- -Gofterdom- Voir le profil de -Gofterdom-
- Posté le 21 janvier 2011 à 21:29:15 Avertir un administrateur
- Juste pour revenir à ce que tu disais alex, ce truc que tu citais c'est un cas vraiment extrême, et à mon avis il fumait quand même énormément pour en arriver là. Ou alors c'est les prédispositions génétiques, mais j'ai jamais vu quelqu'un avoir des effets à ce point là négatifs avec le pilon, et pourtant j'en connais des sacrément addict. Pour moi c'est une drogue douce, clairement.

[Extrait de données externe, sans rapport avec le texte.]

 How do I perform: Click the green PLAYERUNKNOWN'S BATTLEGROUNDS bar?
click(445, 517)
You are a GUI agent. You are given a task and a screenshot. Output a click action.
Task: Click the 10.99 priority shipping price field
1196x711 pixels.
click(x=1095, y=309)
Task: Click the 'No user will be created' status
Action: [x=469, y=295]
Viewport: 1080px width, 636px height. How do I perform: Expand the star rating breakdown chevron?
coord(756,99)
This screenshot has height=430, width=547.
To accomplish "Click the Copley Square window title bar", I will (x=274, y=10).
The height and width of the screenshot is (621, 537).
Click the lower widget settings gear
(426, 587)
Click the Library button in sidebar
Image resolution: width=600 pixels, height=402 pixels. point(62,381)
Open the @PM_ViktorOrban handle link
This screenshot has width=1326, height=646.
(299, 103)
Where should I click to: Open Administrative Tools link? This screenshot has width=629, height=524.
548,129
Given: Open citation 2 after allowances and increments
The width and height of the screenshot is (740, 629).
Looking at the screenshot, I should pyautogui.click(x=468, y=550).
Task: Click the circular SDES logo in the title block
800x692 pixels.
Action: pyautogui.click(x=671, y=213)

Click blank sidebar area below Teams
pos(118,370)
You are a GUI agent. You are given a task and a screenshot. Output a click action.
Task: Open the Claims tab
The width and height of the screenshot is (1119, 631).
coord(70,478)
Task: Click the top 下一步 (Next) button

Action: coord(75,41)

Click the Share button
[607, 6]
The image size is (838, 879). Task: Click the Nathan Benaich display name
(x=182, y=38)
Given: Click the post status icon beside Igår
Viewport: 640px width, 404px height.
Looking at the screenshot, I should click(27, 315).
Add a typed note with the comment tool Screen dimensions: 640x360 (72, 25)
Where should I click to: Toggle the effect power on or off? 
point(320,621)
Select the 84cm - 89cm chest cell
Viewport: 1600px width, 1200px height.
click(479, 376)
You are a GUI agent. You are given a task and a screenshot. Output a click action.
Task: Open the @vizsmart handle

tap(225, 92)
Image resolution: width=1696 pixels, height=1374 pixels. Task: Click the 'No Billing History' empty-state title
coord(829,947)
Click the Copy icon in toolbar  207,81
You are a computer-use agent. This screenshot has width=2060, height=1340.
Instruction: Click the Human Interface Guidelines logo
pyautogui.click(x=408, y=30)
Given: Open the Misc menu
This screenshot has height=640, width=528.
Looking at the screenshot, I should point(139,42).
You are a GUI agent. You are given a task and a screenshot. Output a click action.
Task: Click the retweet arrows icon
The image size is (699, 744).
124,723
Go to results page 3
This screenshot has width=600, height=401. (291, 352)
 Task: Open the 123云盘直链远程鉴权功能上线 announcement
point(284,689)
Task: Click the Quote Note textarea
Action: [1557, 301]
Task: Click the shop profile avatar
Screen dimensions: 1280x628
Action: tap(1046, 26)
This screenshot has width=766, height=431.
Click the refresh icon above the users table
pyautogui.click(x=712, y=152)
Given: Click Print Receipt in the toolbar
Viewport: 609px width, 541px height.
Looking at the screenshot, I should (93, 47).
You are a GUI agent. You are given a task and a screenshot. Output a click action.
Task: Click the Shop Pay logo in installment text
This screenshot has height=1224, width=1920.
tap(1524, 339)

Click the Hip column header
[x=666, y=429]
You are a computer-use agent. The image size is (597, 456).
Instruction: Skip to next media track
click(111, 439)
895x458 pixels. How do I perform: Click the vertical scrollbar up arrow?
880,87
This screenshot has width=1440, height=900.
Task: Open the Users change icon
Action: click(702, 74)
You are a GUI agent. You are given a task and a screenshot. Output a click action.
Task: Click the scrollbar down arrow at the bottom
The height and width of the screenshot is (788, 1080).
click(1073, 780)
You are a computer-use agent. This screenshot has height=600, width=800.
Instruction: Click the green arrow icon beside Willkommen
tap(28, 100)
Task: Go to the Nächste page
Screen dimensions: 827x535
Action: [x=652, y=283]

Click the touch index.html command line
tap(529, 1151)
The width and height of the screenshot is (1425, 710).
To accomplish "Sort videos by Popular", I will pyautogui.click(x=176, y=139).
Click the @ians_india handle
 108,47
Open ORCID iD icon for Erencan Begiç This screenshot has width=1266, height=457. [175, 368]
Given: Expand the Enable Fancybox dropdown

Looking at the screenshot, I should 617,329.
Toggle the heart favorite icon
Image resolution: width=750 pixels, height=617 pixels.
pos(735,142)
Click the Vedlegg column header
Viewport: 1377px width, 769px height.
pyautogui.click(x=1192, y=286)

Les prédispositions génétiques, ce n'est pas un cas particulier, c'est la loterie. On peut choper d'assez sévères répercussions mentales après même un seul joint si ça tourne mal. Il y a de nombreux cas de gens qui n'en fument ne serait-ce qu'un seul et qui le vivent très très mal, après quoi ce qu'ils ont éprouvé mentalement les travaille : angoisses, dépression, schizophrénie même dans les cas vraiment graves.
Le fait qu'il est impossible de dire avec certitude comment on va réagir mentalement au cannabis et que le machin peut te faire disjoncter, même pour un certain temps limité, je trouve ça terrifiant.
En face, à moins d'une allergie rarissime et improbable, une dose d'alcool occasionnelle ne mettra jamais sévèrement en danger la santé, et encore moins mentale, de quelqu'un.
Les consommateurs réguliers de cannabis passent à travers les mailles du filet. Et quoi qu'on en dise, les "sacrément addict" finissent toujours plus ou moins par devenir mous et perdent en capacités mentales.